_Given passage_.
________

Keywords:
Performed at one institution, Not applicable, Metastases, Lymphoma, Cancer, Computer Applications-General, CT, Lymph nodes, Artificial Intelligence, Abdomen, Artificial Intelligence and Machine Learning
Authors:
T. Sakinis, H. B. Jenssen; Oslo/NO
DOI:
10.26044/ecr2020/C-14337
Methods and materials
In our experiments, we have found that supplying size information to the CNN model helps to improve the segmentation accuracy. Therefore, we created a two-model approach based on DG.
Two-model approach
Model 1 is used to create a “rough” segmentation of the lymph node of interest. It has been trained with raw data and a fixed-sized mouse pointer as input. The output of this model is used to determine a size estimation that is close to the ground truth. We display the size estimation in the form of a variably sized mouse pointer (which is marked as a green dot on the screen, seen in Fig. 1 and Fig. 2) and use this pointer as input for model 2.
Model 2 has been trained with raw data and a variably sized pointer, the size of which correlates to the desired segmentation area. The user is only shown the final segmentation result from model 2.
Training and evaluation
For training and evaluation, we used an openly available dataset of abdominal CT scans and segmented lymph nodes from TCIA [7]. The test set was made of middle slices from 62 lymph nodes from 25 CT scans and 100 other CT scans were used for training. Many test slices had several lymph nodes visible, therefore, an image of a smoothed mask (1-second duration) was shown to highlight which lymph node to measure (Fig. 1 and Fig. 2).
DG segmentations and caliper-based measurements of long and short axis were performed by two radiologists (TS and HJ). This was done with a randomized order of lymph nodes to prevent recall bias.
Long and short axis measurements were automatically calculated from the DG-based segmentations. These measurements were compared to ground-truth masks in the downloaded dataset.

________

_Study material_.
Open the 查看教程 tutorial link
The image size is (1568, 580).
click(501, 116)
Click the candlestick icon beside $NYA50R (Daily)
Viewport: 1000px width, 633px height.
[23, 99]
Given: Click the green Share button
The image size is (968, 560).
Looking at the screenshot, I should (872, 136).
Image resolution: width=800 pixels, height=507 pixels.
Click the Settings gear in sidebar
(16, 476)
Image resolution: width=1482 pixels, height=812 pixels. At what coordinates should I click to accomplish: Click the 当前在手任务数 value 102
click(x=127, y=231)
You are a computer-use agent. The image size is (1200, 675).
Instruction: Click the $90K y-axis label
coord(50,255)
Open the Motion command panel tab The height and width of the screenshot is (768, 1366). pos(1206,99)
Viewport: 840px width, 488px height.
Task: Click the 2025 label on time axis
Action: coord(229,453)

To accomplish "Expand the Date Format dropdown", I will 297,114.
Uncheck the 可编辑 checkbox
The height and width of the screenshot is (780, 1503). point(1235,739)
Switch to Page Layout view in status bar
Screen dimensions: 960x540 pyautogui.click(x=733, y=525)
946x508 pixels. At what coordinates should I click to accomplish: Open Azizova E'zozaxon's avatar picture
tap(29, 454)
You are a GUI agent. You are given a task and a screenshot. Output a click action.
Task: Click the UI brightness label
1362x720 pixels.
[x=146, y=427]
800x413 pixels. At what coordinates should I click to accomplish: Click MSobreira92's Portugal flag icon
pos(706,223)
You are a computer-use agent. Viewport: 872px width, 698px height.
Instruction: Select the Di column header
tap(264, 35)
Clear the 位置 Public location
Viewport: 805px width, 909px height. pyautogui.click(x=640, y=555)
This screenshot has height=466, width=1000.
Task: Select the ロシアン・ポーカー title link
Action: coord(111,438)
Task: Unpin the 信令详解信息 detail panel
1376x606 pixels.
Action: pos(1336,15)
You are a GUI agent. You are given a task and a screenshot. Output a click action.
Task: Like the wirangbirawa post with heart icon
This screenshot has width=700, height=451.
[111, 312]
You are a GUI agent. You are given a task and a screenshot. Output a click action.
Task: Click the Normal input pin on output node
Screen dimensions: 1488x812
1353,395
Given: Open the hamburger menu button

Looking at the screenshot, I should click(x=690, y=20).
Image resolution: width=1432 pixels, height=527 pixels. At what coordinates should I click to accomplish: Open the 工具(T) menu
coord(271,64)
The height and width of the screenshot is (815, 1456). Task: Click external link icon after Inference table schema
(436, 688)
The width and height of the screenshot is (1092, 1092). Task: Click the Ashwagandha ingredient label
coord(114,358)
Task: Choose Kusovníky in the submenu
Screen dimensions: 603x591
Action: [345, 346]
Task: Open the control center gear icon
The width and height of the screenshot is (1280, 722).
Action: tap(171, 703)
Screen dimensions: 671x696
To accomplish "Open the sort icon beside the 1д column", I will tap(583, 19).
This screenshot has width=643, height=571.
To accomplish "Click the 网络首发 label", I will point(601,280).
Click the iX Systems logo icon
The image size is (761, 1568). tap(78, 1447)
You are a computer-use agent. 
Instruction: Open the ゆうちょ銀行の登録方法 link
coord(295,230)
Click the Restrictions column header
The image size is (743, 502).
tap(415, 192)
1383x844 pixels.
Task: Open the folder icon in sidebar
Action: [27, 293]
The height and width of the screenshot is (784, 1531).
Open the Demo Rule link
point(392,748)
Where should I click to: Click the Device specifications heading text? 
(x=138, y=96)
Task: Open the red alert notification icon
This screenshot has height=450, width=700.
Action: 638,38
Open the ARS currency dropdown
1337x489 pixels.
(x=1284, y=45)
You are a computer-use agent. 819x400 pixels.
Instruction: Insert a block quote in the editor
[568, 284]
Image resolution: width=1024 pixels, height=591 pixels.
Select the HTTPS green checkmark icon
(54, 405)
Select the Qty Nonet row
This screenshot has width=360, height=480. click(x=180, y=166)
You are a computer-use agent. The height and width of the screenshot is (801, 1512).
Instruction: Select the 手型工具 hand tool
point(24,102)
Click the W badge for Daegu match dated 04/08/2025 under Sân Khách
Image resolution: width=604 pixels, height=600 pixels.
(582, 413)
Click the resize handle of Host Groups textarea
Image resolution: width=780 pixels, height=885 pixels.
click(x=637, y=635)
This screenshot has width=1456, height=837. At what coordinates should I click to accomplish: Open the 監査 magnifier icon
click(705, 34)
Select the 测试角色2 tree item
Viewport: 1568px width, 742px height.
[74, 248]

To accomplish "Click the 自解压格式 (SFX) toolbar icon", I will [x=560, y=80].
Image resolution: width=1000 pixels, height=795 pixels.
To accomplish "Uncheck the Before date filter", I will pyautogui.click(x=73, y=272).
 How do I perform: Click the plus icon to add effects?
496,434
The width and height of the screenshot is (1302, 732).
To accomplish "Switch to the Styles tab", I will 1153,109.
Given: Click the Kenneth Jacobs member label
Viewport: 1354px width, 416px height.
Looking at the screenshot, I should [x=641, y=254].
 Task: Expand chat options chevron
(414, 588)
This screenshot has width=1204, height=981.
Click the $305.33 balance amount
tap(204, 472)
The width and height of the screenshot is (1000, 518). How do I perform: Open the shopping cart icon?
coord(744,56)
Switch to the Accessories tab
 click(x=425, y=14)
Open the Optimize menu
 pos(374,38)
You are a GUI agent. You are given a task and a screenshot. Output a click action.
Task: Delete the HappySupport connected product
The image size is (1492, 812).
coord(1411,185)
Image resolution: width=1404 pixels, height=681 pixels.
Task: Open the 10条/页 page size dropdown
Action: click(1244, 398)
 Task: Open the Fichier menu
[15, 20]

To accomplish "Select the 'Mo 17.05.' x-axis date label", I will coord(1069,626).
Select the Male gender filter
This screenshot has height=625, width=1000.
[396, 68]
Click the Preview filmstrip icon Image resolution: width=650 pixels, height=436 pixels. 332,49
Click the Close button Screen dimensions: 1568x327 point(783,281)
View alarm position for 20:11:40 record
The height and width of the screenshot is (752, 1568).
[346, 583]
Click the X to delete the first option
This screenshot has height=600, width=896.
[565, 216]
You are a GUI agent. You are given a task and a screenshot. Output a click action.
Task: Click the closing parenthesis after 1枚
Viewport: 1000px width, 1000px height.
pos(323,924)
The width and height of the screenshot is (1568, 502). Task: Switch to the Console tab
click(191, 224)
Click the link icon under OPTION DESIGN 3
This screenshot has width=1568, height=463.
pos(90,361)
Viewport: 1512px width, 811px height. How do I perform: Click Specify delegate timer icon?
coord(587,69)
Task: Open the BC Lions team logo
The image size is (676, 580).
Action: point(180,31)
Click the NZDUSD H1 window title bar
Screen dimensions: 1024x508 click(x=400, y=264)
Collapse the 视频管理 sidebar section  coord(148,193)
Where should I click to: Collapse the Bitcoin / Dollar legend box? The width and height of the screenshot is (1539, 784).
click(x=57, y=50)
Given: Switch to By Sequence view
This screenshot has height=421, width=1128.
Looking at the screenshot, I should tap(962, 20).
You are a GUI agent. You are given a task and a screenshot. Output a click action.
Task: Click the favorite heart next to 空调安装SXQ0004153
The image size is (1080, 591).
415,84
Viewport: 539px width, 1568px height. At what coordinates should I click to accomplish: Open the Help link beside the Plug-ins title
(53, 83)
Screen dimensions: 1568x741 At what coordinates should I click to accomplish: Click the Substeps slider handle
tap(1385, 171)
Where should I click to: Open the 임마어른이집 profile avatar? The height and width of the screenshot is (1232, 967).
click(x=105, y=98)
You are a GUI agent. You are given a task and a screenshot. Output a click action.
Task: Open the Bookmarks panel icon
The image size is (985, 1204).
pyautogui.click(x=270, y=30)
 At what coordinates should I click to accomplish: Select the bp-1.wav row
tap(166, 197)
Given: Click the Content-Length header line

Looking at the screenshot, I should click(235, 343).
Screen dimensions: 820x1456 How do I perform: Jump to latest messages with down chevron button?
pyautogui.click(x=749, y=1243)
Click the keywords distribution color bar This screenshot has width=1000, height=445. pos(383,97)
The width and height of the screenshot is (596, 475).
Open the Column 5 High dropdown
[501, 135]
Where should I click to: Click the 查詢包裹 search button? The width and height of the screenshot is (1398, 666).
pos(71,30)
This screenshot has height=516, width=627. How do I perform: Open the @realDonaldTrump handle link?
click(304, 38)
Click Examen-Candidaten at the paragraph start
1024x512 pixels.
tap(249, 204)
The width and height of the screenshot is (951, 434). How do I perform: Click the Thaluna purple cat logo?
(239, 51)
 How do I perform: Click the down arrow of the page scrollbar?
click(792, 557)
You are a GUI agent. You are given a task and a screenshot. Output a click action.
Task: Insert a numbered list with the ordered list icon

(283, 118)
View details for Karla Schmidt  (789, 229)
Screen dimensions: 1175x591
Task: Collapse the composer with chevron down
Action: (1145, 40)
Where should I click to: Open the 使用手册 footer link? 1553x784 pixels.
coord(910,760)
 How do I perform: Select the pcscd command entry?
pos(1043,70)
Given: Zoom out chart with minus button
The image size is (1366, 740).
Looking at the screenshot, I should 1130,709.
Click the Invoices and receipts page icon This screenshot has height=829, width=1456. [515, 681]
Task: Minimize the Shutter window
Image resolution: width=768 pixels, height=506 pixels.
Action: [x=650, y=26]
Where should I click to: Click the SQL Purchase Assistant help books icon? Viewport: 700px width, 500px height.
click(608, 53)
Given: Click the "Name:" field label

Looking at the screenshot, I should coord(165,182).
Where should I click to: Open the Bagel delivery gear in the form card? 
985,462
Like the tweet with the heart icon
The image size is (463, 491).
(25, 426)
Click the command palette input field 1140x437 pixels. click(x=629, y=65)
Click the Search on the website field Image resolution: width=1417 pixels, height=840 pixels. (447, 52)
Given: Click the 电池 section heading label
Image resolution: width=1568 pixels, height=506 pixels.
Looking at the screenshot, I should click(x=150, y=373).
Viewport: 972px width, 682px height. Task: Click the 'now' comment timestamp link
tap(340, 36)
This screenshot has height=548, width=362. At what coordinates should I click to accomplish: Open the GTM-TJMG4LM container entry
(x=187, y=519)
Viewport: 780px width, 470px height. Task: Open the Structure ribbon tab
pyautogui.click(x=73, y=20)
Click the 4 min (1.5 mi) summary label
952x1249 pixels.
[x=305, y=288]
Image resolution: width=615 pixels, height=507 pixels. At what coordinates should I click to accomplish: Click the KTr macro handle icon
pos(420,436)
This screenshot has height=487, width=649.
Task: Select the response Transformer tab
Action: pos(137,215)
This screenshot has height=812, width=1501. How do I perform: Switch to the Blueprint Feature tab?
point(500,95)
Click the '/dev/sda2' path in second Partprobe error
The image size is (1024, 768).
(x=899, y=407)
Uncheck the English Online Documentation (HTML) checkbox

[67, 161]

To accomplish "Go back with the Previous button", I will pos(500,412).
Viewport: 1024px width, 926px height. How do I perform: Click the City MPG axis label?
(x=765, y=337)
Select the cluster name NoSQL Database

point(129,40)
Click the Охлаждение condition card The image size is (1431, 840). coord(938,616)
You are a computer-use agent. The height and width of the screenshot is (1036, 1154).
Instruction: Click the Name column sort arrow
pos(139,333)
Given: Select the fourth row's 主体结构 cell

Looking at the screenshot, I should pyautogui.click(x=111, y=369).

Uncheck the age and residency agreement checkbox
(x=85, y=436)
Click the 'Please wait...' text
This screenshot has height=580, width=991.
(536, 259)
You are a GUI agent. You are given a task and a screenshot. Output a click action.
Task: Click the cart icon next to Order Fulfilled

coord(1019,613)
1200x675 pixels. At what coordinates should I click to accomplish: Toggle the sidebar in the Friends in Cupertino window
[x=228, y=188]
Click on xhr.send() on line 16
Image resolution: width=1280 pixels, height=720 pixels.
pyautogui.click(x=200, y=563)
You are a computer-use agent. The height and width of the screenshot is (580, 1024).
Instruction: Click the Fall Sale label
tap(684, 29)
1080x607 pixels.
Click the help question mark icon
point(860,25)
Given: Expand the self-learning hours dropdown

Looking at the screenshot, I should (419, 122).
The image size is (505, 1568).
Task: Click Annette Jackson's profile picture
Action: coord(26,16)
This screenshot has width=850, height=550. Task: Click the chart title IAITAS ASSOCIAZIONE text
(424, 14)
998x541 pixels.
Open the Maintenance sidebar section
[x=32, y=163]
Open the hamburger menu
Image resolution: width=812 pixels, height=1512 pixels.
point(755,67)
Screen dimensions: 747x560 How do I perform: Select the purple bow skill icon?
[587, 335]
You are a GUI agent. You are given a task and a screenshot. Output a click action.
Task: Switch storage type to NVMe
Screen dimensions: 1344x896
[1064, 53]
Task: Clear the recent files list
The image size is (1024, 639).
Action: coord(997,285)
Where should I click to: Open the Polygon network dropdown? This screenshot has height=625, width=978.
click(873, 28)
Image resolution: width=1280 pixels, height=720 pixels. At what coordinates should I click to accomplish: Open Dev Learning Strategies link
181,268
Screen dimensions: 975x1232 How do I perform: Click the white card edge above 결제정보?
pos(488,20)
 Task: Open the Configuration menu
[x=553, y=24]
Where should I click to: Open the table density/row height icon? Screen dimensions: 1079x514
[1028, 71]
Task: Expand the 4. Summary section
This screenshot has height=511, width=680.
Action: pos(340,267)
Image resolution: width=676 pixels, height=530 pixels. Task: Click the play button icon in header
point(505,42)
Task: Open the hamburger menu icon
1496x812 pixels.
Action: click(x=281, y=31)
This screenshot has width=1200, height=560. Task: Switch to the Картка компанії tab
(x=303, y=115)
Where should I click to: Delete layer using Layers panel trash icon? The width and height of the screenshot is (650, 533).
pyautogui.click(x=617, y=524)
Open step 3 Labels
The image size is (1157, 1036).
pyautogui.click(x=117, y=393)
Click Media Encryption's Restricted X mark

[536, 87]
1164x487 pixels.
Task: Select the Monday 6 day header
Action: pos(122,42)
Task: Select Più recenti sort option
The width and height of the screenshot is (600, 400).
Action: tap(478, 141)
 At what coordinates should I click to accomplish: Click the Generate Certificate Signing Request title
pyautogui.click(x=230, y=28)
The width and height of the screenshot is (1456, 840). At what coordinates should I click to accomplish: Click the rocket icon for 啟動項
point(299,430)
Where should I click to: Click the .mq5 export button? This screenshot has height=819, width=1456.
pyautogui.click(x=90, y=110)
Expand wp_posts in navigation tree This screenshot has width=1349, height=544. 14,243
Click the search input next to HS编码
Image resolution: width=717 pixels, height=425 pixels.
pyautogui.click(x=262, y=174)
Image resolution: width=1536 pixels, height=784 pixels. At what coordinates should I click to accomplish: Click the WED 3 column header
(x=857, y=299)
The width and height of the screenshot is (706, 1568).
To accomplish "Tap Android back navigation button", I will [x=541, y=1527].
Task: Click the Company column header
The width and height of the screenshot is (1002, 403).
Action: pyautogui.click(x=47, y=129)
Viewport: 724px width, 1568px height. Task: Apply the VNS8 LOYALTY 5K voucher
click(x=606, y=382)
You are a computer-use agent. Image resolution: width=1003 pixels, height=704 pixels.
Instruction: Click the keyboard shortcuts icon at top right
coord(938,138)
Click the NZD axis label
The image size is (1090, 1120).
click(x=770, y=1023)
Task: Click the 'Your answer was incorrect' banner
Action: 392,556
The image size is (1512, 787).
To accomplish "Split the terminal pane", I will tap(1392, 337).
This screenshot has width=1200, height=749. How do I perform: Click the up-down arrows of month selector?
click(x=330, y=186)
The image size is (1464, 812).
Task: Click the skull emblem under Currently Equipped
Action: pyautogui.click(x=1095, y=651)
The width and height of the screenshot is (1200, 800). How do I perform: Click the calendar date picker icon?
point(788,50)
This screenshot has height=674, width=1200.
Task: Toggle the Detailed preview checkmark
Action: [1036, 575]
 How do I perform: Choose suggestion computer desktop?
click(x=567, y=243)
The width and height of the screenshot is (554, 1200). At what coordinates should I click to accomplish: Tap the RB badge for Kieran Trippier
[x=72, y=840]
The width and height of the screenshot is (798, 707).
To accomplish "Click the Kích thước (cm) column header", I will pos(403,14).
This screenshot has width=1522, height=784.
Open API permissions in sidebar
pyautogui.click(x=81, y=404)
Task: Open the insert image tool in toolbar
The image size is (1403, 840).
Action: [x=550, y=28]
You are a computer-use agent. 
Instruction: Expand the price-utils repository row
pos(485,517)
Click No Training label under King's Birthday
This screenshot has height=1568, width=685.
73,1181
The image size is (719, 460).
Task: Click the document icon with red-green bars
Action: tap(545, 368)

________

_What this task involves_. In the lymph node segmentation text, how many CT scans were used for training? The material has no connection to the lymph node segmentation text.

_Problem solution_. 100 CT scans.